====== Items

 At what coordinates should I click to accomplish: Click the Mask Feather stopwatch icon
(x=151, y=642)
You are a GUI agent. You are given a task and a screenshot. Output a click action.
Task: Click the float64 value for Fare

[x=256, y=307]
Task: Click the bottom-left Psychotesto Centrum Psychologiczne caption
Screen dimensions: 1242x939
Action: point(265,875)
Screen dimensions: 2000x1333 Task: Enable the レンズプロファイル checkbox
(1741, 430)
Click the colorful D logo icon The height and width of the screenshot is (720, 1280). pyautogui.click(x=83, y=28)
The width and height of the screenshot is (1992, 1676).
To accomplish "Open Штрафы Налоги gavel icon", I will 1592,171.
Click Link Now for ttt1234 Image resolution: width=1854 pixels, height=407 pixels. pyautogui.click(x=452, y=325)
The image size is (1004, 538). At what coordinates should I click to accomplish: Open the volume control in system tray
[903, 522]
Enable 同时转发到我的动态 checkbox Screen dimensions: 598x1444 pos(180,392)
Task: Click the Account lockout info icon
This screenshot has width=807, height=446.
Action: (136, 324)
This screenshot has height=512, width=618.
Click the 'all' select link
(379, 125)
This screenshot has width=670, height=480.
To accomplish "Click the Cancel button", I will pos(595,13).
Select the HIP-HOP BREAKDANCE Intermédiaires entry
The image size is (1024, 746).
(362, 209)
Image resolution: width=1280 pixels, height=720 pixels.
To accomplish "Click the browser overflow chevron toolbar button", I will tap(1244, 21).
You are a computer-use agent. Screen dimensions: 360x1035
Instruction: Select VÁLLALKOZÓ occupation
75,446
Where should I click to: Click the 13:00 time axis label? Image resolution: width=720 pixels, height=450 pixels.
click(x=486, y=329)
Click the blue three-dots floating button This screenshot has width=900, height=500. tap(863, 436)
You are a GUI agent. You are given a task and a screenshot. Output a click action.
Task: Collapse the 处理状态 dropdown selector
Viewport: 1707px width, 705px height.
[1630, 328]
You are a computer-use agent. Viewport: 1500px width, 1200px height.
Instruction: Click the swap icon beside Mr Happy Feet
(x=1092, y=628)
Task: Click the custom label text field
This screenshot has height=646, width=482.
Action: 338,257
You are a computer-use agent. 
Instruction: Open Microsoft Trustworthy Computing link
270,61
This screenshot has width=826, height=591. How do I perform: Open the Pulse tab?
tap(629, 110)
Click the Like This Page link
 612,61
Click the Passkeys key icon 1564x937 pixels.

============

Written task: Can you reproduce all of the material above, word for word and line for line, with nothing added or changed?

Answer in full:
 At what coordinates should I click to accomplish: Click the Mask Feather stopwatch icon
(x=151, y=642)
You are a GUI agent. You are given a task and a screenshot. Output a click action.
Task: Click the float64 value for Fare

[x=256, y=307]
Task: Click the bottom-left Psychotesto Centrum Psychologiczne caption
Screen dimensions: 1242x939
Action: point(265,875)
Screen dimensions: 2000x1333 Task: Enable the レンズプロファイル checkbox
(1741, 430)
Click the colorful D logo icon The height and width of the screenshot is (720, 1280). pyautogui.click(x=83, y=28)
The width and height of the screenshot is (1992, 1676).
To accomplish "Open Штрафы Налоги gavel icon", I will 1592,171.
Click Link Now for ttt1234 Image resolution: width=1854 pixels, height=407 pixels. pyautogui.click(x=452, y=325)
The image size is (1004, 538). At what coordinates should I click to accomplish: Open the volume control in system tray
[903, 522]
Enable 同时转发到我的动态 checkbox Screen dimensions: 598x1444 pos(180,392)
Task: Click the Account lockout info icon
This screenshot has width=807, height=446.
Action: (136, 324)
This screenshot has height=512, width=618.
Click the 'all' select link
(379, 125)
This screenshot has width=670, height=480.
To accomplish "Click the Cancel button", I will pos(595,13).
Select the HIP-HOP BREAKDANCE Intermédiaires entry
The image size is (1024, 746).
(362, 209)
Image resolution: width=1280 pixels, height=720 pixels.
To accomplish "Click the browser overflow chevron toolbar button", I will tap(1244, 21).
You are a computer-use agent. Screen dimensions: 360x1035
Instruction: Select VÁLLALKOZÓ occupation
75,446
Where should I click to: Click the 13:00 time axis label? Image resolution: width=720 pixels, height=450 pixels.
click(x=486, y=329)
Click the blue three-dots floating button This screenshot has width=900, height=500. tap(863, 436)
You are a GUI agent. You are given a task and a screenshot. Output a click action.
Task: Collapse the 处理状态 dropdown selector
Viewport: 1707px width, 705px height.
[1630, 328]
You are a computer-use agent. Viewport: 1500px width, 1200px height.
Instruction: Click the swap icon beside Mr Happy Feet
(x=1092, y=628)
Task: Click the custom label text field
This screenshot has height=646, width=482.
Action: 338,257
You are a computer-use agent. 
Instruction: Open Microsoft Trustworthy Computing link
270,61
This screenshot has width=826, height=591. How do I perform: Open the Pulse tab?
tap(629, 110)
Click the Like This Page link
 612,61
Click the Passkeys key icon 1564x937 pixels.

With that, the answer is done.